AAR: 6mm Sudan and Blood on the Nile First Impressions

A fortnight ago I got the opportunity to play the Sudan conflict in a whole new scale, using Paul and Dane's burgeoning 6mm collection. It certainly gave the games a whole new sense of scale. We played the first scenario from the new Blood on the Nile supplement to Black Powder: the Battle of Shaikan. Also known as the Battle of El Obeid, the historical battle it saw Hicks Pasha's Egyptian army utterly annihilated by Mohammed Ahmed's Ansar. 

This put an Egyptian column being ambushed from all directions by the Mahdists. Things started badly for Hicks, with command issues meaning his force struggled onto the table into  disparate lines. 

Aren't they small! 

Meanwhile, the hordes descended...

The leftmost Egyptian brigade is wiped out by the impact and the central brigade enveloped.

They hold out for one turn...

...before also being swept away. This leaves a desperate last stand of the third brigade - a crushing defeat for the demoralised Egyptian army, just like history.

Thanks to Paul and Dane for letting me join in, your collection is looking great and groaning quickly, apparently.

History doesn't reflect well on a Hicks Pasha, who led thousands of men to their deaths with over-stretched supply lines, morale issues and poor intelligence, overambitious objectives and ultimately serving only to fuel the uprising. Mike Snook, Sudan expert and author of 'Go Strong into the Desert' wrote a damning indictment on the ever-informative Victorian Wars forum.

I had chance to flick through Paul's copy of Blood on the Nile. Thoughts? I've not seen the Warlord campaign books before, so I was surprised it was soft back rather than hardback, despite its £20 price tag. Within was a lot of wonderful eye candy, as one would expect, which I imagine is one of the reasons people pick the book up.
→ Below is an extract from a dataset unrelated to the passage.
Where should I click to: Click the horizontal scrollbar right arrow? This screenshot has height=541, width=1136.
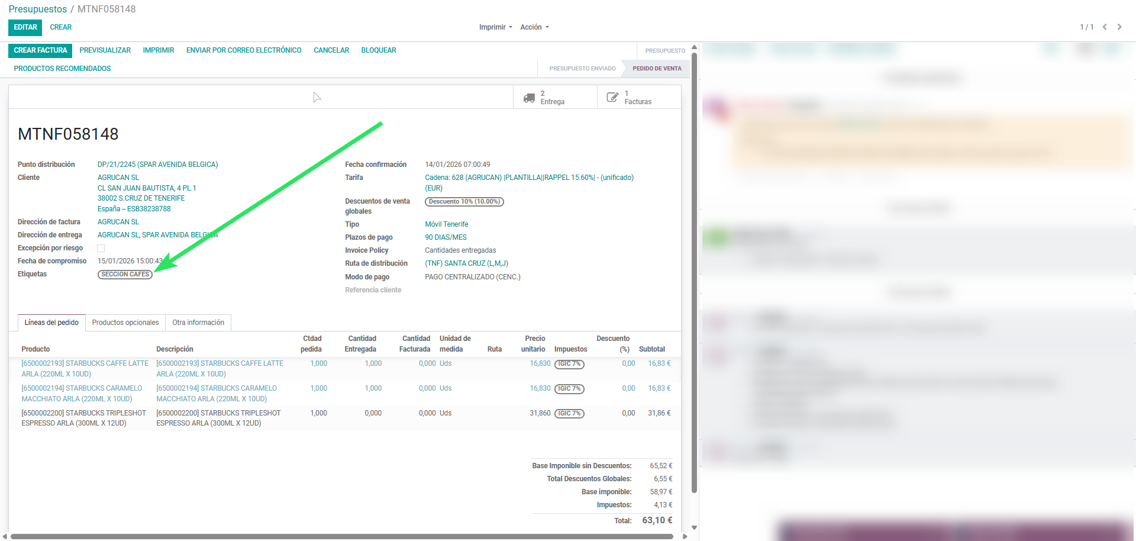pyautogui.click(x=685, y=537)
A hearty caveat: I didn't have chance to read it through properly, but a good flick through suggested it had a series of engagements of varying size across all of the campaigns, including a neat partial section of the huge 1898 battle of Omdurman. The stat lines seemed to be pretty similar to those given in the original Black Powder book. There were a few special rules to give an era flavour, but I thought these were surprisingly light touch and something that an imaginative player could bolt on easily enough. One could be more imaginative while still using the core BP rules, for example I reckon my amendments, last played in the Autumn, went further.
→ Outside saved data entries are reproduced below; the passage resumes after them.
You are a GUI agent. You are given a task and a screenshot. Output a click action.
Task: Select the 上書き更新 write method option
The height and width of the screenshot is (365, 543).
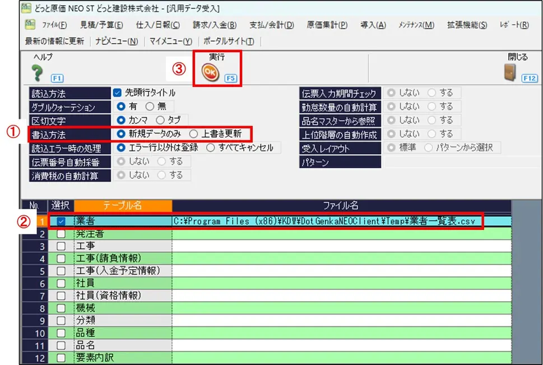tap(193, 133)
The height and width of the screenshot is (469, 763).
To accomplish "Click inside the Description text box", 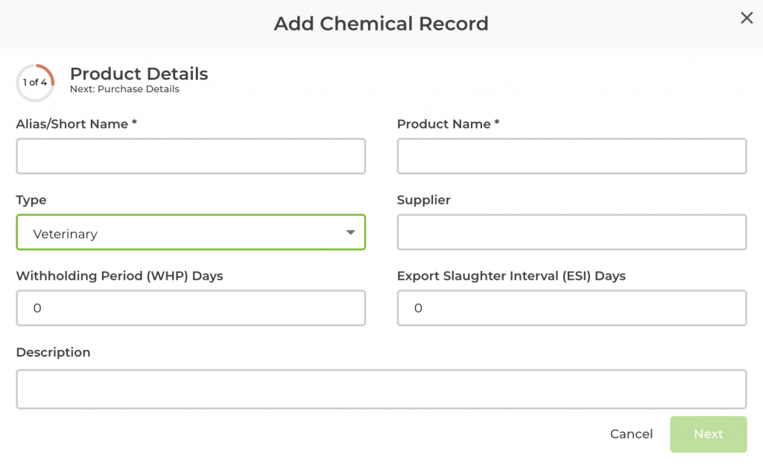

I was disappointed in the scenario we played, as it was so utterly one-sided: poor quality troops arriving turn by turn in column surrounded on all sides by superior warriors. Two of my units didn't make it near the fight due to repeated failed orders, and we decided our tailing brigade didn't need to turn up as the Egyptians were destroyed before they were available. So about 2/3rds of our force still wiped our Hicks' force with he loss of only one unit. While that is historically accurate, I'd have hoped for a scenario book that offered a more interesting to game for the Egyptian player.
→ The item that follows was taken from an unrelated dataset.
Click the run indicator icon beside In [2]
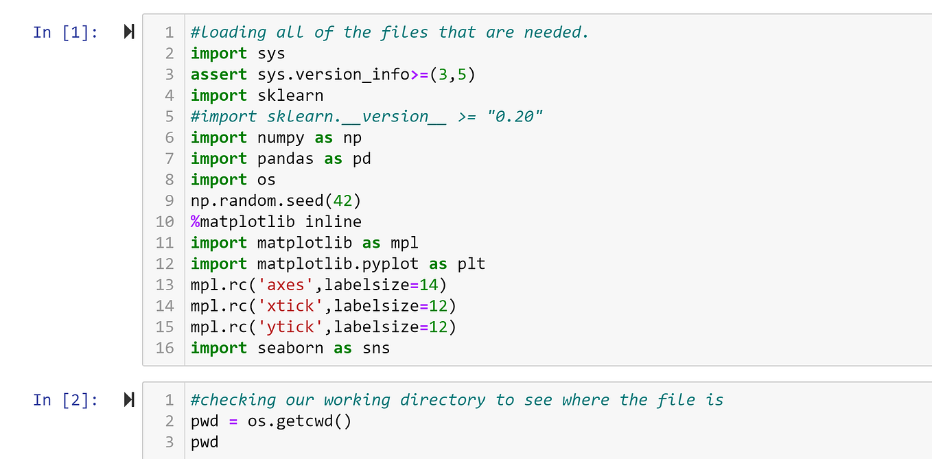Viewport: 932px width, 459px height. click(x=128, y=399)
All in all, I wouldn't say I was inspired to pick up my own copy as it doesn't do what I'd be looking for: enrich the games themselves. That's unfortunate as I fancy the Perry version of Colonel Fred Burnaby above. For someone new to the conflict, it's an accessible front door to game it: I'm sure it will suit some people's purposes just fine. But in my opinion, at that price point, I'd say  Go Strong into the Desert is a much better source book, while it only details the Red Sea campaign, it has detailed OOBs, much richer and more insightful background, loads more uniform detail and excellent plates. Mike Snook's Beyond the Reach of Empire that covers the desert and rivercolumns receives   similar praise, though I don't have a copy myself yet.

Perhaps I'm being unfair on Blood on the Nile, having not read it through fully. I'd be interested in what others think, particularly those who have.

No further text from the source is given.